_INSTRUCTIONS TO FOLLOW_. Of all the entries below, only the lines from the one with "The width and height of the screenshot is (650, 389)." up to and including the one with "Open Internet Explorer" are to be duplicated exactly.

(Stored records)
------

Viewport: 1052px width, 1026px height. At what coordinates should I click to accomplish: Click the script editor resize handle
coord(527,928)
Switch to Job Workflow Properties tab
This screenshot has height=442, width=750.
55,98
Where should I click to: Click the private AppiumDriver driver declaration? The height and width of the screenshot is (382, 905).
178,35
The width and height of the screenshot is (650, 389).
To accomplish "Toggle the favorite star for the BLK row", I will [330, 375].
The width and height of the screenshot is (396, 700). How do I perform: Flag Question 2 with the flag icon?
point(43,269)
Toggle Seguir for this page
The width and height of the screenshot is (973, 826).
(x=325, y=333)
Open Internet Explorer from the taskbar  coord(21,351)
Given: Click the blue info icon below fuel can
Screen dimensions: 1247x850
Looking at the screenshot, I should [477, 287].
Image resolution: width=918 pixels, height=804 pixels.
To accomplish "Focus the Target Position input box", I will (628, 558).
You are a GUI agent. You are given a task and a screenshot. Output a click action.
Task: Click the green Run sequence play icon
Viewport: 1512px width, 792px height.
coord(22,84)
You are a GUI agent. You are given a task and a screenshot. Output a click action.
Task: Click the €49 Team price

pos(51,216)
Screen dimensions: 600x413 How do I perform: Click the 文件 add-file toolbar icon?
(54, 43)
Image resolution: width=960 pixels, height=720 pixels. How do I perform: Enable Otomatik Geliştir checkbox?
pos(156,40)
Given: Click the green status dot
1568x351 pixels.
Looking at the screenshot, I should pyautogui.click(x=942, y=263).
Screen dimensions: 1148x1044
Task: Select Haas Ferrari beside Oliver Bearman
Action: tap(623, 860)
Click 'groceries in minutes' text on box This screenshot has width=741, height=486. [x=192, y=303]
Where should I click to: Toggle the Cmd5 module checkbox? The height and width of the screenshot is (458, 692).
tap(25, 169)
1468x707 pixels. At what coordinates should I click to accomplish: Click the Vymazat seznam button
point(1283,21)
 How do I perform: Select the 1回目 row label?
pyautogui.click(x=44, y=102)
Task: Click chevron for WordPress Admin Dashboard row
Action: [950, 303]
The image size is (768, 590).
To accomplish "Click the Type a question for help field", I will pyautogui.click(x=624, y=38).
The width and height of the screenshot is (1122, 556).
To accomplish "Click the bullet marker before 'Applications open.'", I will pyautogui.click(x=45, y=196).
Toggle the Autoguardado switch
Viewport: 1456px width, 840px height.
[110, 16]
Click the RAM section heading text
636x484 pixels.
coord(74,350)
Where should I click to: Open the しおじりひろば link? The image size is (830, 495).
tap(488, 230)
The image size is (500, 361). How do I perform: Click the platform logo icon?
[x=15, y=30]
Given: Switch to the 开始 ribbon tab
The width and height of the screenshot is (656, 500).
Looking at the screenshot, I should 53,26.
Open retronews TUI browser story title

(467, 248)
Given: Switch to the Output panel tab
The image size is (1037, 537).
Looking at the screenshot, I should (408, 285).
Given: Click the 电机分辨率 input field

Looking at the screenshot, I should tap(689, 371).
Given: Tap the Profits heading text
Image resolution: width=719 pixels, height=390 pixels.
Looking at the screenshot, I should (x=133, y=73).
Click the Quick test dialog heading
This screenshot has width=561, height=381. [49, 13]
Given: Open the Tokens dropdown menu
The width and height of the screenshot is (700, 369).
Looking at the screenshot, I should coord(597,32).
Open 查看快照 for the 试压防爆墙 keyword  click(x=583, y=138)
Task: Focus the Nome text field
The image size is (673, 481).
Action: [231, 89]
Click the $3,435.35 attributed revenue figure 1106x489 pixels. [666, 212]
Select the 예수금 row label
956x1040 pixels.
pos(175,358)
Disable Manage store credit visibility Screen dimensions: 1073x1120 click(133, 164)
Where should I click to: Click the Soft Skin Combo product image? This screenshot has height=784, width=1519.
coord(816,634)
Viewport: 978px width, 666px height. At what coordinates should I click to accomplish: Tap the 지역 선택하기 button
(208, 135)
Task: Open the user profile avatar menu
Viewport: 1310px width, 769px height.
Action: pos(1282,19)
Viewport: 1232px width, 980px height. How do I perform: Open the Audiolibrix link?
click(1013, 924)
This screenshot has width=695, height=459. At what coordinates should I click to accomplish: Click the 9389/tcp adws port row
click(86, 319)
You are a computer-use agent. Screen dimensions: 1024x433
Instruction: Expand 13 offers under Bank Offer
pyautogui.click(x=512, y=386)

------

_RESULT OF THE TASK_.
The width and height of the screenshot is (650, 389).
To accomplish "Toggle the favorite star for the BLK row", I will [330, 375].
The width and height of the screenshot is (396, 700). How do I perform: Flag Question 2 with the flag icon?
point(43,269)
Toggle Seguir for this page
The width and height of the screenshot is (973, 826).
(x=325, y=333)
Open Internet Explorer from the taskbar  coord(21,351)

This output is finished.